11. As far as the allegations regarding denial of access by the respondent-wife to the petitioner to meet Anisha is concerned, it was urged that between 2007 till January, 2009, the petitioner made no attempt to exercise visitation rights given to him and did not make any attempt to meet the child. On the other hand, the petitioner who is very successful businessman and who has to go abroad very often, was not really interested in the welfare of the child since a suggestion had also been made by Dr. Haridas that if the petitioner- husband was not willing to accept custody of the child, she could always be sent to a boarding school.

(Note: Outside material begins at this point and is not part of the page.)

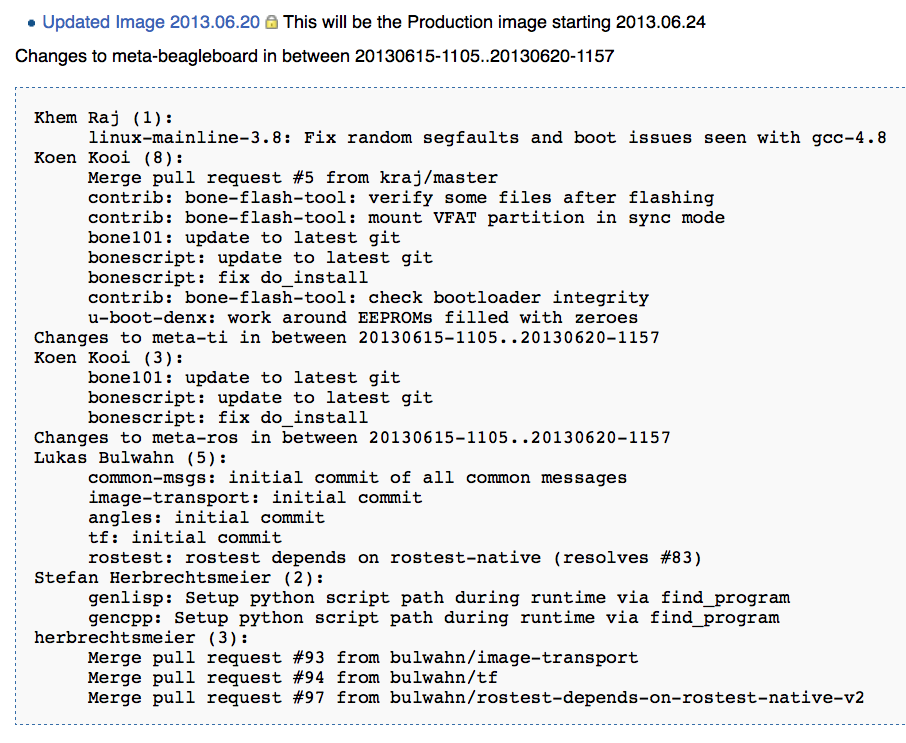
Task: Click the gencpp Setup python script line
Action: pyautogui.click(x=433, y=617)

12. Ms. Lekhi submitted that the order passed by the learned Principal Judge, Family Court, Mumbai at Bandra, as affirmed by the High Court, did not warrant any interference and the Special Leave Petitions were liable to be dismissed.
13. Having the interest of the minor in mind, we decided to meet her separately in order to make
an assessment of her behavioural pattern towards both the petitioner as well as the respondent. Much against the submissions which have been made during the course of hearing of the matter, Anisha appeared to have no inhibitions in meeting the petitioner-father with whom she appeared to have an excellent understanding. There was no evidence of Anisha being hostile to her father when they met each other in our presence. From the various questions which we put to Anisha, who, in our view, is an extremely intelligent and precocious child, she wanted to enjoy the love and affection both of her father as well as her mother and even in our presence expressed the desire that what she wanted most was that they should come together again. However, Anisha seems to prefer her mother’s company as the bonding between them is greater than the bonding with her father. Anisha is a happy child, the way she is now and having regard to her age and the fact that she is a girl child, we are of the view that she requires her mother’s company more at this stage of her life. There is no doubt that the petitioner is very fond of Anisha and is very concerned about her welfare and future, but in view of his business commitments it would not be right or even practicable to disturb the status quo prevailing with regard to Anisha’s custody. The conditions laid down by the High Court regarding visitation rights to the petitioner are, in our view, sufficient for Anisha to experience the love and affection both of her father and mother. There is no reason why the petitioner, who will have access to Anisha on holidays and weekends, cannot look after her welfare without having continuous custody of her person. As has repeatedly been said, in these matters the interest of the minor is of paramount importance to the Court which stands in loco parentis to the minor. Of course, the wishes of the minor are to be given due weightage, and, in the instant case, the same has been done.
14. We, therefore, see no reason to interfere with the order passed by the learned Principal Judge, Family Court, Mumbai at Bandra, as affirmed by the Bombay High Court.
15. The Special Leave Petitions are, accordingly, dismissed and all interim orders are hereby dissolved.